## [Work task]
Find each line of the entries with the string "window", please, and copy it.

(Data extracted from a collection)
····················
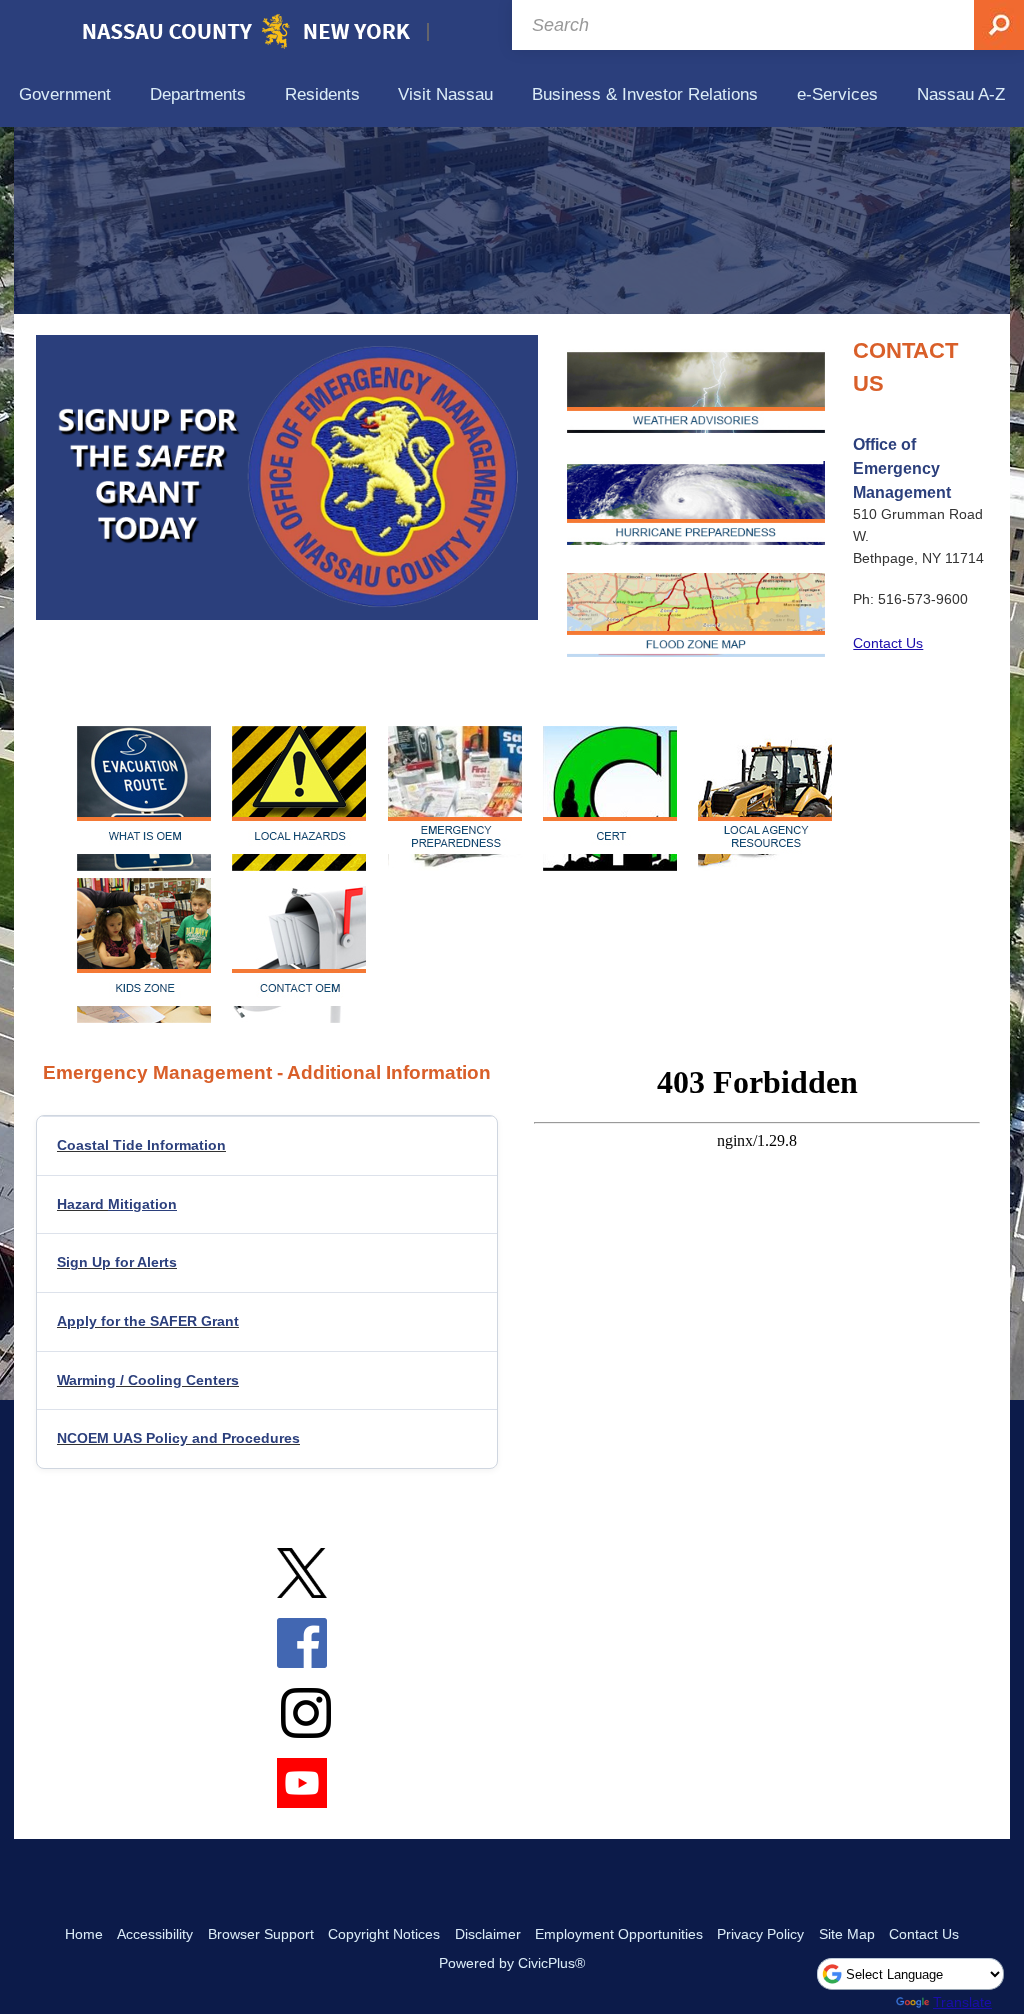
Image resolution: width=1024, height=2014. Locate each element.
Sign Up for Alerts (117, 1262)
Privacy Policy (760, 1934)
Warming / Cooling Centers (148, 1380)
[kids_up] (147, 950)
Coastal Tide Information (141, 1145)
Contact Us (888, 643)
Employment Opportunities (619, 1934)
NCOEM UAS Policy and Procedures (178, 1438)
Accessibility (155, 1934)
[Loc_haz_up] (302, 798)
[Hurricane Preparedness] (695, 503)
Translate (962, 2002)
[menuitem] (65, 95)
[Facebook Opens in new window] (302, 1656)
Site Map (847, 1934)
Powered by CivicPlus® (512, 1963)
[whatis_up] (147, 798)
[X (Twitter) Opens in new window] (302, 1586)
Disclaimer (488, 1934)
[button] (503, 477)
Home (84, 1934)
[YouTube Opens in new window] (302, 1796)
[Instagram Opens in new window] (306, 1726)
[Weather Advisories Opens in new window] (695, 391)
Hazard (117, 1204)
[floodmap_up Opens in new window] (695, 615)
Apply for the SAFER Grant (148, 1321)
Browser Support (261, 1934)
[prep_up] (458, 798)
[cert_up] (613, 798)
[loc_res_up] (768, 798)
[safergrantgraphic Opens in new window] (287, 477)
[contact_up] (299, 950)
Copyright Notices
····················
## [Result]
[Facebook Opens in new window] (302, 1656)
[X (Twitter) Opens in new window] (302, 1586)
[YouTube Opens in new window] (302, 1796)
[Instagram Opens in new window] (306, 1726)
[Weather Advisories Opens in new window] (695, 391)
[floodmap_up Opens in new window] (695, 615)
[safergrantgraphic Opens in new window] (287, 477)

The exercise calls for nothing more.